HALAMAN:

--- --- ---

Baca berita dengan sedikit iklan, klik di sini
Poin penting
Koalisi masyarakat sipil mengendus dugaan kuat pasal kontroversial PKPU caleg disisipkan menjelang penerbitan.
Pasal janggal diusulkan Dewan dalam pertemuan tertutup di Hotel Ayana.
Motif usulan perubahan pasal PKPU caleg terjawab dari dokumen pengajuan calon di daerah.
JAKARTA – Dalang di balik munculnya sejumlah pasal kontroversial dalam Peraturan Komisi Pemilihan Umum (PKPU) Nomor 10 Tahun 2023 mulai terendus. Hasil penelusuran Koalisi Masyarakat Sipil Kawal Keterwakilan Perempuan—gabungan dari sejumlah lembaga yang mengawal isu ini—menguatkan dugaan bahwa pasal-pasal bermasalah dalam PKPU tentang pencalonan anggota legislatif tersebut disisipkan beberapa saat sebelum disahkan pada 17 April 2023. "Kami duga untuk mengakomodasi kepentingan partai politik," kata Hurriyah, Direktur Eksekutif Pusat Kajian Politik (Puskapol) Universitas Indonesia, yang menjadi bagian dari koalisi tersebut, Rabu, 24 Mei 2023.

--- --- ---

DATA TERKUMPUL:
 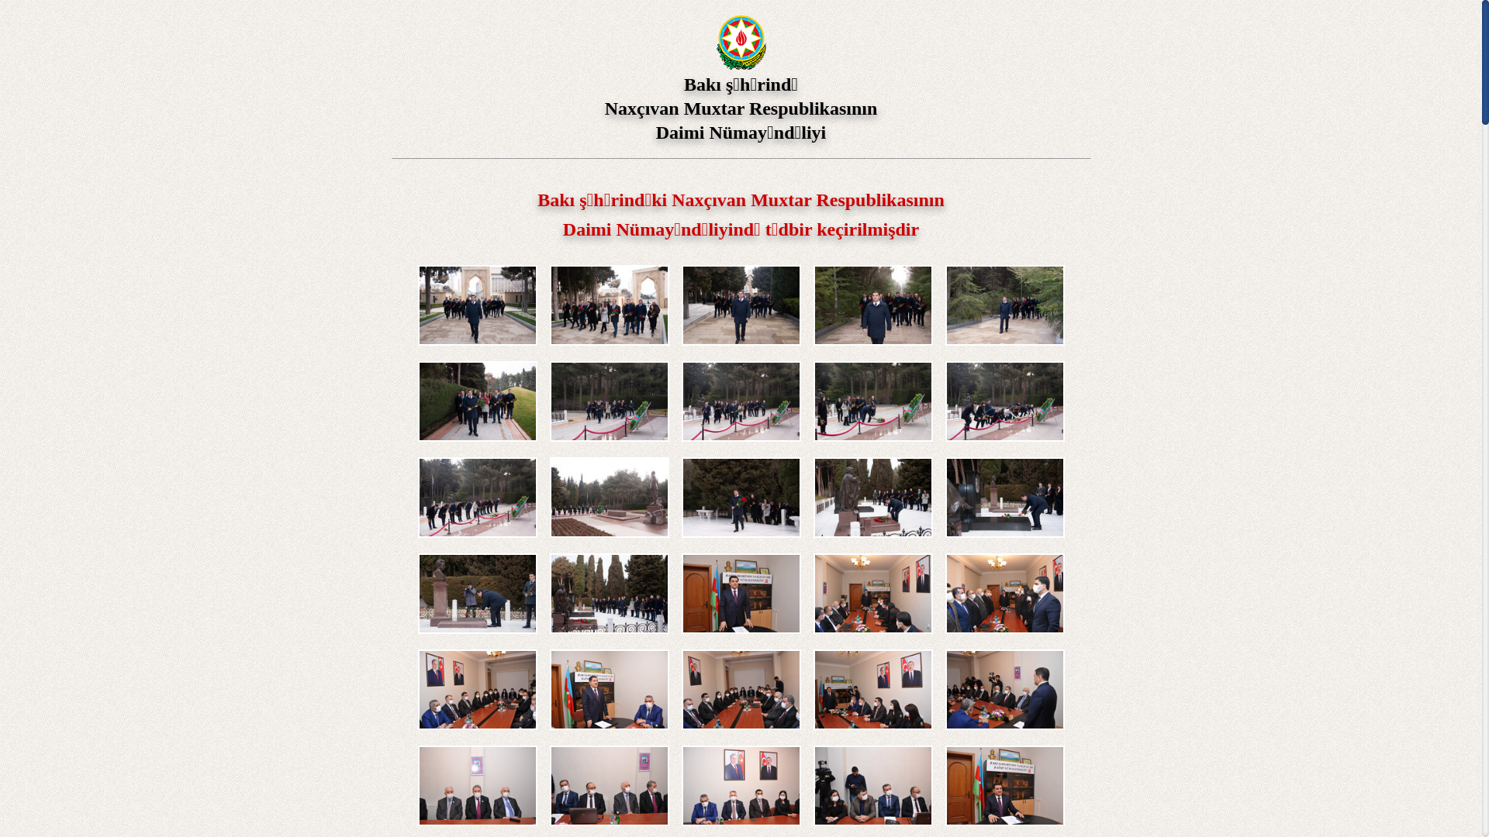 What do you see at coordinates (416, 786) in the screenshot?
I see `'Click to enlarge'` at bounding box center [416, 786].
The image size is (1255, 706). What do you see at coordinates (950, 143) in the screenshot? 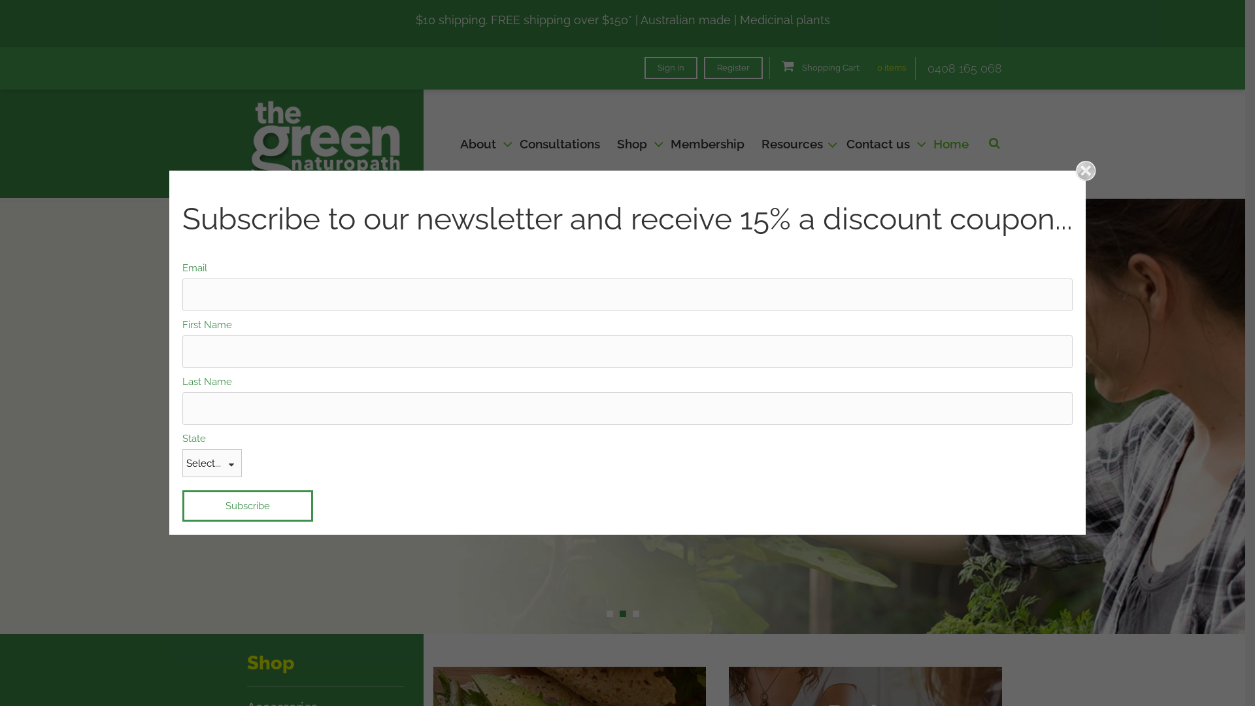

--- --- ---

TUGAS TERTULIS:
[1] Ketik ulang bagian berita tentang PKPU caleg yang dimulai dengan kata-kata berisi "Pasal janggal diusulkan" dan diakhiri dengan "calon di daerah.".
[2] Sebutkan semua poin yang tercantum di bawah judul "Poin penting" dalam berita tentang PKPU caleg.
[3] Tuliskan kelanjutan berita tentang PKPU caleg, mulai setelah kalimat terakhir yang ada.
Daftar tadi tidak diperlukan untuk mengerjakan tugas apa pun.

JAWABAN TIAP TUGAS:
[1]
Pasal janggal diusulkan Dewan dalam pertemuan tertutup di Hotel Ayana.
Motif usulan perubahan pasal PKPU caleg terjawab dari dokumen pengajuan calon di daerah.

[2]
- Koalisi masyarakat sipil mengendus dugaan kuat pasal kontroversial PKPU caleg disisipkan menjelang penerbitan.
- Pasal janggal diusulkan Dewan dalam pertemuan tertutup di Hotel Ayana.
- Motif usulan perubahan pasal PKPU caleg terjawab dari dokumen pengajuan calon di daerah.

[3]
Baca berita dengan sedikit iklan, klik di sini
Hurriyah mengatakan, indikasi pertama penyelundupan pasal ini terbaca dari dua agenda pembahasan terbuka untuk publik sepekan sebelum PKPU tersebut diterbitkan. Pada 8 Maret 2023, KPU menggelar uji publik rancangan PKPU pencalonan anggota legislatif. Empat hari berselang, pada 12 April 2023, rancangan PKPU tersebut juga dibahas secara terbuka dalam rapat dengar pendapat Komisi II Dewan Perwakilan Rakyat yang membidangi pemerintahan. Dalam dua kesempatan pembahasan itu, draf rancangan PKPU tak banyak berubah dibanding PKPU lama, termasuk pada Pasal 8 yang mengatur penghitungan syarat 30 persen keterwakilan perempuan dalam pencalonan di daerah pemilihan.
Baca berita dengan sedikit iklan, klik di sini
Baca berita dengan sedikit iklan, klik di sini
“Jadi, penyelundupan aturan baru dilakukan diam-diam dalam pertemuan tertutup yang tak melibatkan publik,” kata Hurriyah. “Karena pasal yang diuji publik tentang kuota perempuan masih disepakati sesuai dengan draf awal rancangan PKPU dalam rapat dengar pendapat, yaitu pembulatan ke atas berapa pun hasil pecahan desimalnya.”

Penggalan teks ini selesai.